Aksi berani segerombolan preman ini membuat Ketua Umum dan Bendahara Umum PWI Pusat terkurung di dalam ruangannya, tanpa cara untuk meminta bantuan.
Kejadian ini memicu kepanikan di kalangan staf dan anggota PWI yang berada di lokasi, dengan beberapa di antaranya melaporkan situasi yang semakin memanas dan sulit dikendalikan.
Menurut keterangan beberapa saksi mata, pengurungan ini berlangsung cukup lama, menciptakan suasana tegang dan tidak aman di lantai 4 Gedung PWI.
Banyak staf yang merasa tidak berdaya melihat situasi tersebut, sementara beberapa di antaranya berusaha menghubungi pihak keamanan dan polisi.
Kejadian ini dinilai sangat jelas melanggar norma hukum dan menjadi sorotan serius bagi dunia pers di Indonesia.
Berdasarkan penelusuran hukum, tindakan pengurungan ini diduga melanggar Pasal 333 ayat (1) Kitab Undang-Undang Hukum Pidana (KUHP), yang menyatakan bahwa siapa pun yang dengan sengaja dan melawan hukum merampas kemerdekaan seseorang dapat diancam dengan pidana penjara paling lama delapan tahun.
Pasal ini sangat relevan, mengingat tujuan pengurungan ini adalah untuk menghalangi kebebasan gerak Ketua Umum dan Bendahara Umum PWI.
Hingga berita ini diturunkan, pihak kepolisian masih melakukan penyelidikan dan berusaha mengidentifikasi para pelaku.
PWI Pusat sendiri menyatakan kecaman terhadap aksi brutal ini, yang jelas-jelas mengganggu kebebasan dan keamanan para anggotanya.
Sekjen PWI Pusat, Iqbal Arsyad, menegaskan bahwa tindakan tersebut tidak hanya melanggar hukum, tetapi juga mencoreng integritas organisasi pers.
“Dalam situasi seperti ini, kami meminta agar pelaku segera diidentifikasi dan diadili. Tindakan ini adalah ancaman serius terhadap organisasi yang menjunjung tinggi kebebasan pers dan kemerdekaan individu,” ujar Iqbal dengan tegas.

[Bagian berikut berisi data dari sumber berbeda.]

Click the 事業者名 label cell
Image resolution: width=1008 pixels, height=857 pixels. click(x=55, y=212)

Ia menambahkan bahwa aksi ini diduga melibatkan orang-orang suruhan Zulmansyah Sekedang, yang mengklaim sebagai Ketua Umum hasil Kongres Luar Biasa (KLB).

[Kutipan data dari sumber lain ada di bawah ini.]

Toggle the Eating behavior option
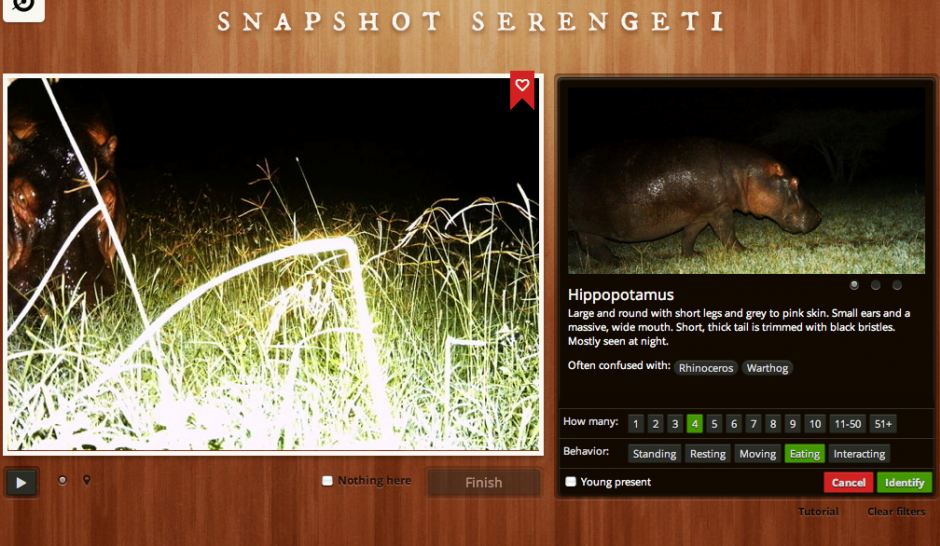Viewport: 940px width, 546px height. 804,454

Kecaman Iqbal tidak berhenti di situ. Ia juga mengungkapkan keprihatinan yang mendalam mengenai keselamatan anggota PWI dan keamanan dunia pers secara keseluruhan.
“Kami tidak bisa tinggal diam. Kami harus bersatu untuk melindungi kebebasan pers di negara ini,” tambahnya.
Insiden ini menjadi sorotan nasional terhadap isu keamanan bagi organisasi pers. Banyak pihak yang menunggu perkembangan kasus ini.
Tindakan semacam ini, yang dapat dianggap sebagai intimidasi dan ancaman terhadap kebebasan berpendapat, harus ditangani dengan serius agar tidak terulang di masa depan.
Dengan latar belakang yang penuh kontroversi, banyak kalangan berharap agar langkah hukum yang tegas diambil untuk memastikan keadilan dan melindungi hak-hak semua wartawan dan organisasi pers di Indonesia.
Kejadian ini seharusnya menjadi pengingat bagi semua pihak bahwa kebebasan pers adalah salah satu pilar demokrasi yang harus dijaga dan dihormati.